Su soggetti colpiti da gravi patologie si ammette eccezionalmente l’uso delle cosiddette “terapie compassionevoli”, che indicano la possibilità di utilizzo di un determinato farmaco, ancora privo di indicazioni specifiche per quella malattia ma del quale sono già noti tutti gli effetti collaterali. Il rischio insomma è in qualche modo calcolato: si tratta solo di valutarne l’efficacia nel caso di specie. Terapie sperimentali che, pur non avendo ancora ottenuto la registrazione formale e, quindi, non essendo ancora disponibili in commercio, hanno tuttavia dimostrato di essere efficaci. Ad autorizzarne l’uso “compassionevole” sono le stesse aziende farmaceutiche, ma solo su parere positivo del competente Comitato etico. Ritengo auspicabile la valutazione di un Comitato etico anche in merito alle terapie cellulari. Ribadisco, tuttavia, che nei casi sui quali si è pronunciato il Tar mancano i presupposti essenziali, a partire dalla modalità di “preparazione” di queste cellule. Le regole sulla sperimentazione non sono cavilli burocratici, ma sono volte a realizzare l’obiettivo del medico: il doppio principio di beneficialità e di non maleficenza.

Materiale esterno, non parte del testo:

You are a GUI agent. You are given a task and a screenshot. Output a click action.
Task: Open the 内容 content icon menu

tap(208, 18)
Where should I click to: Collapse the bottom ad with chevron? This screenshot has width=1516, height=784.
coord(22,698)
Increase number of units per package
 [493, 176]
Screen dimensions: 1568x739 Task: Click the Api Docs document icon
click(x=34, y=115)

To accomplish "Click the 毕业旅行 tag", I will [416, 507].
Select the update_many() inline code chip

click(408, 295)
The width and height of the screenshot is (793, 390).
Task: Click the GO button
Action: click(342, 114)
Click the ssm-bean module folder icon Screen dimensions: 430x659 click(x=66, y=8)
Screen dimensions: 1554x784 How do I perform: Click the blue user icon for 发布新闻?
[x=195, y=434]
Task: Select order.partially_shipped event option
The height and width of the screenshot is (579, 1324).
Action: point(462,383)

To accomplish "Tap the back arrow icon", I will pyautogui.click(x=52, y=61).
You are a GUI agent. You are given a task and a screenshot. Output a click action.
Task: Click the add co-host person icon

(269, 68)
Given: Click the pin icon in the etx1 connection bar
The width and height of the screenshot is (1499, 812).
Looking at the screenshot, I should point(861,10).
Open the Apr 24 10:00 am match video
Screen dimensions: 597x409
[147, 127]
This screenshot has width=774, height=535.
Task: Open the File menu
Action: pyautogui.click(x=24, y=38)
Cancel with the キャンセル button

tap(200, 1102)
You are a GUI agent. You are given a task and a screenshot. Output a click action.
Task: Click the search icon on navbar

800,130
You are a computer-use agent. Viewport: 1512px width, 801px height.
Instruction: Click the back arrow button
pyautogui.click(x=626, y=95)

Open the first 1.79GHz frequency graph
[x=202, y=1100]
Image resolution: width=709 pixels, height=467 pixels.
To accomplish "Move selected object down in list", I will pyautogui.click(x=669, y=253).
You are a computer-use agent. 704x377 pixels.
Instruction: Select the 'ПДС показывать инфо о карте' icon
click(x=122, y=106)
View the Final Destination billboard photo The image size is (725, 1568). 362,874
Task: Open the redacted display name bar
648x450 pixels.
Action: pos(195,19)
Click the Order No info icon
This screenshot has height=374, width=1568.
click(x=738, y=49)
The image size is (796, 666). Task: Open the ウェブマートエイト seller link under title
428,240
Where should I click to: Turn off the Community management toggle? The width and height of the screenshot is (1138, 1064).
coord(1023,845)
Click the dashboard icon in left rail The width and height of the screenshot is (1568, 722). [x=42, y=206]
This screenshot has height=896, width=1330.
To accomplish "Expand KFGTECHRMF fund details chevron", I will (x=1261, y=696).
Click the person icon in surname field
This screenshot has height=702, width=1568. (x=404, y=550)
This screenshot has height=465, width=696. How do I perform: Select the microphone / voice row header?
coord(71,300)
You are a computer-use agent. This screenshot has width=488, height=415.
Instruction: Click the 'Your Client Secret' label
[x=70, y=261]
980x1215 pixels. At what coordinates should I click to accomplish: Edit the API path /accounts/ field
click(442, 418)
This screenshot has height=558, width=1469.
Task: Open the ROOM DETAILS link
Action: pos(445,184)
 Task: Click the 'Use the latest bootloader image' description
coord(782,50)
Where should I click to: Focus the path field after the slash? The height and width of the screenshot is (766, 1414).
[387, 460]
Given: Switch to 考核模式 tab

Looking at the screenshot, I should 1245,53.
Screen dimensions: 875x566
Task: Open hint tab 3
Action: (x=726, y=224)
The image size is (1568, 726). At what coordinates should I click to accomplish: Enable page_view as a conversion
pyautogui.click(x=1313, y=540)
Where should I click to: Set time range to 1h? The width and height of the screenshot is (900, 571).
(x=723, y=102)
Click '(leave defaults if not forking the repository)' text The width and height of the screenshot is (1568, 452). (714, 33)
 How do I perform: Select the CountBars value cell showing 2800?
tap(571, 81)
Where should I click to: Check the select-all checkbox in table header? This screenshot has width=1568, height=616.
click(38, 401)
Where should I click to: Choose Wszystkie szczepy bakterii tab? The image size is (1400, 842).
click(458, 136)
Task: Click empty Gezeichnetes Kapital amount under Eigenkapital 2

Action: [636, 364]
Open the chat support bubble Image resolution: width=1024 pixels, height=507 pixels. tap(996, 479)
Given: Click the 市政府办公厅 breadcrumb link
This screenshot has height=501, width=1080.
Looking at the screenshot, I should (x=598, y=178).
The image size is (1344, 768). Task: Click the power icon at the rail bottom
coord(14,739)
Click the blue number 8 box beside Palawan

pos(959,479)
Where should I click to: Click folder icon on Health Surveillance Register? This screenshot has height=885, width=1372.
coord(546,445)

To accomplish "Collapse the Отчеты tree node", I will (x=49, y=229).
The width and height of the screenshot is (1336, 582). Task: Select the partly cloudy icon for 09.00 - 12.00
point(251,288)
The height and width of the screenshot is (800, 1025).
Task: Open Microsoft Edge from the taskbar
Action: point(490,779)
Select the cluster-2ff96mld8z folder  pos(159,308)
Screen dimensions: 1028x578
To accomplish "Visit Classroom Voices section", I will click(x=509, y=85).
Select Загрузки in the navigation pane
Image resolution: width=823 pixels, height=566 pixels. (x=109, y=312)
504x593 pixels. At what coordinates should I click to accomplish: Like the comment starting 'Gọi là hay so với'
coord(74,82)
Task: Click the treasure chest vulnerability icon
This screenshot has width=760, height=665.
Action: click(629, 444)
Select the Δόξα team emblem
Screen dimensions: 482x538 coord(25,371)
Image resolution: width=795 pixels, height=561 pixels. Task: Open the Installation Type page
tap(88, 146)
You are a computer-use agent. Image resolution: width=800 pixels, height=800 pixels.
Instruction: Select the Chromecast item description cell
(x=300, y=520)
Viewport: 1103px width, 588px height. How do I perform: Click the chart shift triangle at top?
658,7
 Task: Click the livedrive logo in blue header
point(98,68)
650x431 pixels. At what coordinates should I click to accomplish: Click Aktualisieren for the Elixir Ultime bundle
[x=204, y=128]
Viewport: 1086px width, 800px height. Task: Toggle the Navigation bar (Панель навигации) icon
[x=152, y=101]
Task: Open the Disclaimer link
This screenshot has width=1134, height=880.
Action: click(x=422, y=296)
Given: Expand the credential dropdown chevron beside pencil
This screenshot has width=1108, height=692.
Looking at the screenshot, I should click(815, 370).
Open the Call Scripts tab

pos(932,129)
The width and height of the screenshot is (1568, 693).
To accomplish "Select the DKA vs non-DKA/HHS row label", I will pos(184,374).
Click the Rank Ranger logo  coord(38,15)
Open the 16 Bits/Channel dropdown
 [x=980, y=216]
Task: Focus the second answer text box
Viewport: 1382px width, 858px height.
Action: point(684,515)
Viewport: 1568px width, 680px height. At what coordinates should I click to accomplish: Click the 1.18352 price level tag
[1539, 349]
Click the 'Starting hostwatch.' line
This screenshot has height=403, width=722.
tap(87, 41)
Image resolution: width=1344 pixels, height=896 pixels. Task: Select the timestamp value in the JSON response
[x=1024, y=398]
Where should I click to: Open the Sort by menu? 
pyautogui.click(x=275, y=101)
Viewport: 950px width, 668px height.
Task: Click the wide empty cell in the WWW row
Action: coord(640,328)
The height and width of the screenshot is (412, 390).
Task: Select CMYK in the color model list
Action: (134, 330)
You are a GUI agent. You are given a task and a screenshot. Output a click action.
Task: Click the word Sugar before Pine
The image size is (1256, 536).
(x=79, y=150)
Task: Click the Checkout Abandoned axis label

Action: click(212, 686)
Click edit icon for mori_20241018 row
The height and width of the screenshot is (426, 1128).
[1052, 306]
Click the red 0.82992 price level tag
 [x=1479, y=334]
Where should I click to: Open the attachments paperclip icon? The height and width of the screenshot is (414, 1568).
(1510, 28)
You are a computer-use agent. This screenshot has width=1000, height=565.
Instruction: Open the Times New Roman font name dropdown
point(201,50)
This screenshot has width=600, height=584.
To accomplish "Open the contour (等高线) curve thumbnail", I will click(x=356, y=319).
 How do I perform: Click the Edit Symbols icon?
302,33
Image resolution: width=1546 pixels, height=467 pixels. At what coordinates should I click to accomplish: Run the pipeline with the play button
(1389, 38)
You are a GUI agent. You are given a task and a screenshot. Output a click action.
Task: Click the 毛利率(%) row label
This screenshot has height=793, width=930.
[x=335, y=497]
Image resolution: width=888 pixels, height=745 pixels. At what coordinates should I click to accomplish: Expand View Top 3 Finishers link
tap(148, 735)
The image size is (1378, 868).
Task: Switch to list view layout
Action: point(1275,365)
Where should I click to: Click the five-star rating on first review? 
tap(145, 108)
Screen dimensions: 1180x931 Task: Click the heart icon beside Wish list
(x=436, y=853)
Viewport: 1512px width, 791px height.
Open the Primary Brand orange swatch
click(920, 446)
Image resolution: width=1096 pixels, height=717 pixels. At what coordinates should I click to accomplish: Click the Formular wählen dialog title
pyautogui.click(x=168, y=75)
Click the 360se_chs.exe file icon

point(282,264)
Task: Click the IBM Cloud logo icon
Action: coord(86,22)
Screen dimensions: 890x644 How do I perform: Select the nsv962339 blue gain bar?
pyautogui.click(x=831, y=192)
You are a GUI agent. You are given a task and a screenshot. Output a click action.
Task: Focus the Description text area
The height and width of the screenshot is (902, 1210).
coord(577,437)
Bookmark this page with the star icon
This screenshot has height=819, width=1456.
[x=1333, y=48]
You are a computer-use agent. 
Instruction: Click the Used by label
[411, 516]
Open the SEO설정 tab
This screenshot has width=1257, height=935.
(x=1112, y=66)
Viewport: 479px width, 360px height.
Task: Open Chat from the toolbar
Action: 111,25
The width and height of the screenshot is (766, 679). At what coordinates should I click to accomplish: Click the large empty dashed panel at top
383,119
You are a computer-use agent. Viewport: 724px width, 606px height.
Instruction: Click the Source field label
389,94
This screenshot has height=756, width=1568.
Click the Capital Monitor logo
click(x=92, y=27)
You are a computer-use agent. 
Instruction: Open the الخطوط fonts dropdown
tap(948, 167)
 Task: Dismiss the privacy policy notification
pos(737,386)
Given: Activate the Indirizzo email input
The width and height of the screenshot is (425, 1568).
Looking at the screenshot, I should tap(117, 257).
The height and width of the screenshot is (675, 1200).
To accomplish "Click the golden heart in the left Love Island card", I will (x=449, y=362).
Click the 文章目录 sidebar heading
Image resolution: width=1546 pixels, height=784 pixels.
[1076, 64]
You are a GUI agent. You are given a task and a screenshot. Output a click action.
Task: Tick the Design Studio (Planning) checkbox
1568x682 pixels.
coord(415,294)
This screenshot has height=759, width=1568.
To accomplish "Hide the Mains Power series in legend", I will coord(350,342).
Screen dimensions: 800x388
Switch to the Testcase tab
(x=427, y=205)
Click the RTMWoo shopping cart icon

Ritiene che la decisione dei giudici di Venezia e Catania tuteli realmente il bene delle due bambine?
Non ne sono affatto certo e mi preoccupa il rischio di un ritorno alla vicenda del “metodo Di Bella” (terapia alternativa per la cura dei tumori ideata dal medico Luigi Di Bella alla fine degli anni ‘90, ma priva di riscontri scientifici, ndr). In quegli anni, prima della bocciatura da parte del Ministero della Salute, i cittadini ricorrevano alla giustizia ordinaria per ottenere l’autorizzazione a sottoporsi a quella cura, ma non è ammissibile che dei giudici possano ovviare alle regole della buona pratica clinica. Sul piano del vero bene della persona si registra a volte un eccesso d’intervento da parte del diritto su questioni che richiederebbero invece una corretta e competente valutazione scientifica.